PM Ranil Wickremesinghe sendiri telah diminta untuk mengundurkan diri, menyusul makin intensifnya aksi massa di Sri Lanka. Meskipun target dari para pengunjuk rasa adalah mundurnya seluruh pemerintahan Gotabaya Rajapaksa yang tak mampu melepaskan Sri Lanka dari krisis terparah yang pernah dialami negara tersebut.
Wickremesinghe didapuk sebagai perdana menteri setelah gelombang aksi massa yang menuntut pengunduran diri perdana menteri sebelumnya, Mahinda Rajapaksa, makin tak terkendali pada Mei lalu.
Tak hanya itu, terjadi juga aksi kekerasan terhadap jurnalis yang tengah meliput yang dilakukan oleh pihak keamanan kediaman Wickremesinghe di area luar rumah. Peristiwa ini tentu sangat disesalkan di tengah situasi yang masih panas.

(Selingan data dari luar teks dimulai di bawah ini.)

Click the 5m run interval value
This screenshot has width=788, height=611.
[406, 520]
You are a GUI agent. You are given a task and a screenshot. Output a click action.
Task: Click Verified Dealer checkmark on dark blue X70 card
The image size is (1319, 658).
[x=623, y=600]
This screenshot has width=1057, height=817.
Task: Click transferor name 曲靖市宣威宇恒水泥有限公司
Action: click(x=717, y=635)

“Kebebasan media adalah hal terpenting dalam demokrasi di Sri Lanka,” imbuh pernyataan Kantor Perdana Menteri Sri Lanka.
Diketahui, Sri Lanka sedang mengalami krisis ekonomi terburuk sejak merdeka dari Inggris pada 1948. Negara di Asia Selatan itu gagal membayar utang luar negerinya sehingga dikatakan bangkrut.
Negara Sri Lanka Dinyatakan Bangkrut karena Tak Bisa Bayar Utang ke China
Sri Lanka gagal bayar utang luar negeri sebesar US$51 miliar atau Rp 729 triliun (kurs Rp 14.300). Kekurangan makanan, bahan bakar minyak (BBM), serta pemadaman listrik berkepanjangan membawa penderitaan kepada 22 juta orang di negara itu.

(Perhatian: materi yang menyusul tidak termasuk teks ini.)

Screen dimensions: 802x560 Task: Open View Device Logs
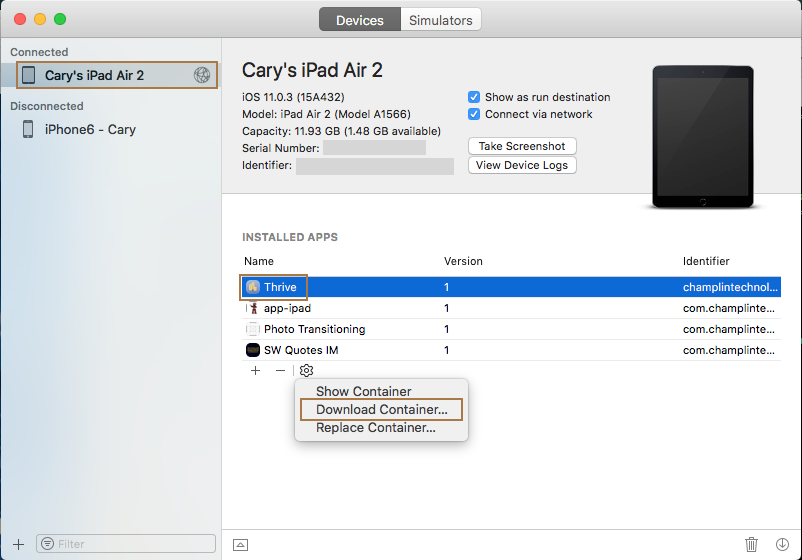pos(522,165)
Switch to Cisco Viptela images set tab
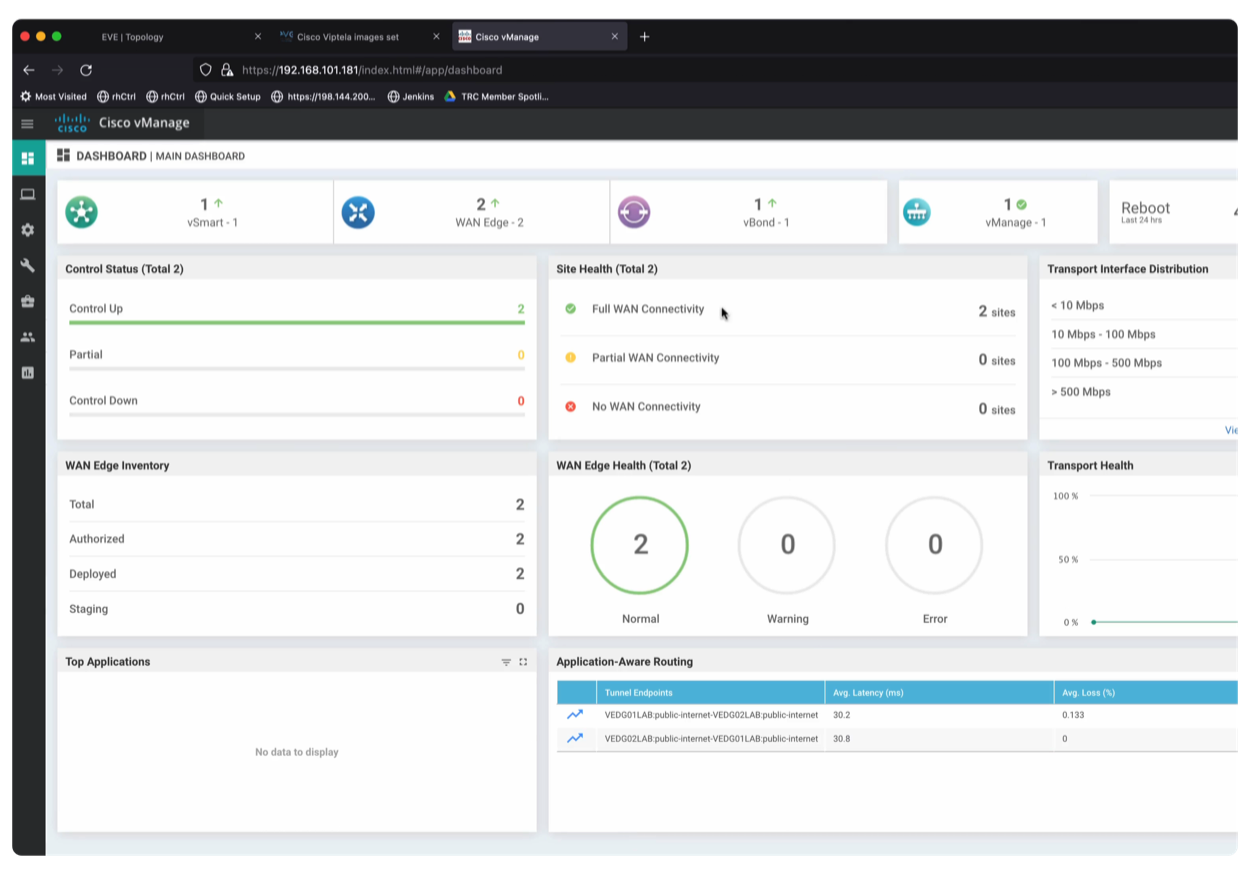This screenshot has height=875, width=1250. point(347,37)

Salah satu kewajiban Sri Lanka membayar utang adalah ke China. Dilansir dari Times of India, Kamis (23/6), total pinjamannya ke Beijing mencapai US$8 miliar atau setara Rp 114,400 triliun yang dikucurkan melalui skema Belt and Road Initiative (BRI), sekitar seperenam dari total utang luar negerinya.
Pemerintah Sri Lanka meminjam utang ke China untuk sejumlah proyek infrastruktur sejak 2005 seperti pembangunan jalan raya, bandara, pembangkit listrik tenaga batu bara, hingga salah satunya pembangunan pelabuhan Hambantota. Sayangnya sebagian proyek malah dinilai tak memberi manfaat ekonomi bagi negara itu.
Sebagian proyek itu disebut-sebut menjadi ‘gajah putih’, atau sesuatu yang tampak berharga padahal tidak berguna dan merugikan. Pada 2017, Sri Lanka juga harus menyewakan pelabuhan Hambantota karena tak bisa balik modal.
Presiden Sri Lanka Gotabaya Rajapaksa awal tahun ini meminta China untuk membantu merestrukturisasi utang negaranya. Permintaan keringanan pembayaran utang itu diajukan dalam pertemuannya dengan Menteri Luar Negeri China Wang Yi di Kolombo.